DPR RI menggelar rapat paripurna ke-22 masa persidangan V tahun sidang 2025-2026 di gedung Nusantara II MPR/DPR/DPD, Senayan, Jakarta Pusat, Selasa (30/6/2026). Rapat dipimpin Ketua DPR RI Puan Maharani dan dihadiri oleh 293 anggota dari 579 total anggota DPR RI.

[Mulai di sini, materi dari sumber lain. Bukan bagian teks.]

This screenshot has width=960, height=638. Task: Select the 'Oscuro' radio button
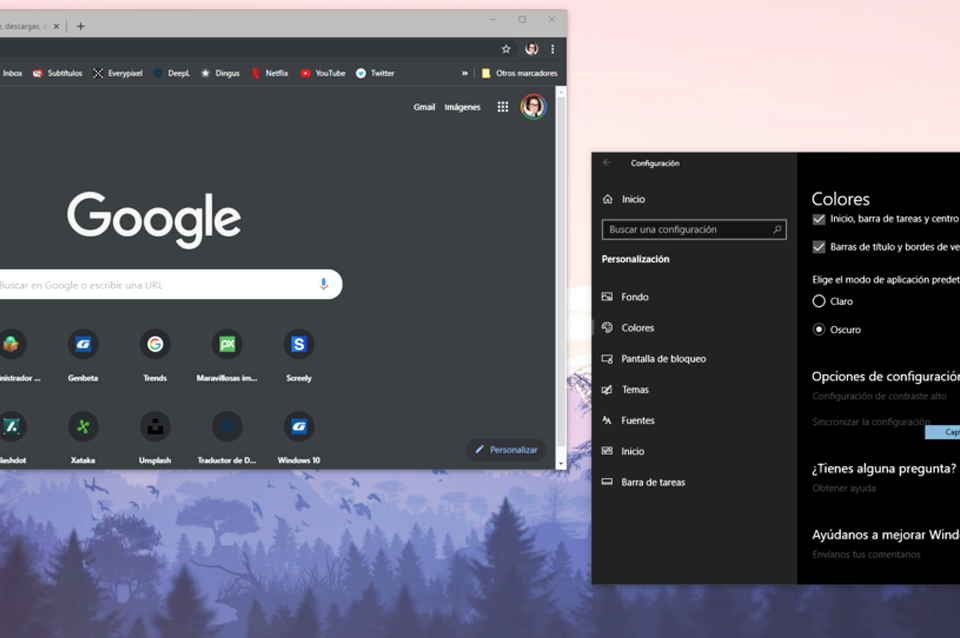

Puan Maharani Pimpin Rapat Paripurna
Dalam sidang, hadir pimpinan DPR lainnya yakni Wakil Ketua Saan Mustopa dan Sari Yuliati. Sebelum membuka rapat, Puan membacakan absensi anggota DPR terlebih dahulu. Menurut catatan Sekretariat Jenderal DPR RI, daftar hadir pada permulaan rapat telah ditandatangani oleh 293 orang dari 579 anggota DPR RI, dan dihadiri oleh anggota dari seluruh fraksi yang ada di DPR RI.
"Dengan demikian kuorum telah tercapai dan dengan mengucap bismillahirrahmanirrahim, perkenankan kami selaku pimpinan dewan membuka rapat paripurna DPR RI yang ke-22 masa persidangan lima tahun sidang 2025-2026," ujar Puan.
Agenda Rapat: LHP LKPP hingga Fit and Proper Test KIP
Agenda rapat paripurna hari ini meliputi penyampaian laporan hasil pemeriksaan atas laporan keuangan pemerintah pusat (LHP LKPP) tahun 2025 oleh BPK RI. Selain itu, terdapat laporan Komisi I DPR RI atas hasil uji kelayakan atau fit and proper test calon anggota Komisi Informasi Publik (KIP) periode 2026-2030, yang kemudian dilanjutkan dengan pengambilan keputusan.
Agenda lainnya adalah pendapat fraksi-fraksi terhadap 15 Rancangan Undang-Undang (RUU) tentang Kabupaten/Kota yang merupakan usul inisiatif Komisi II DPR RI, dilanjutkan dengan pengambilan keputusan menjadi RUU usul DPR RI. Selain itu, rapat juga membahas persetujuan permohonan pertimbangan pemberian kewarganegaraan Republik Indonesia, yang diikuti dengan pengambilan keputusan.
Partisipasi dan Kuorum
Kehadiran 293 anggota dari 579 total anggota DPR RI menunjukkan kuorum tercapai, sebagaimana disampaikan Puan. Rapat paripurna ini menjadi forum penting bagi pengambilan keputusan strategis, termasuk pengesahan RUU dan laporan keuangan negara.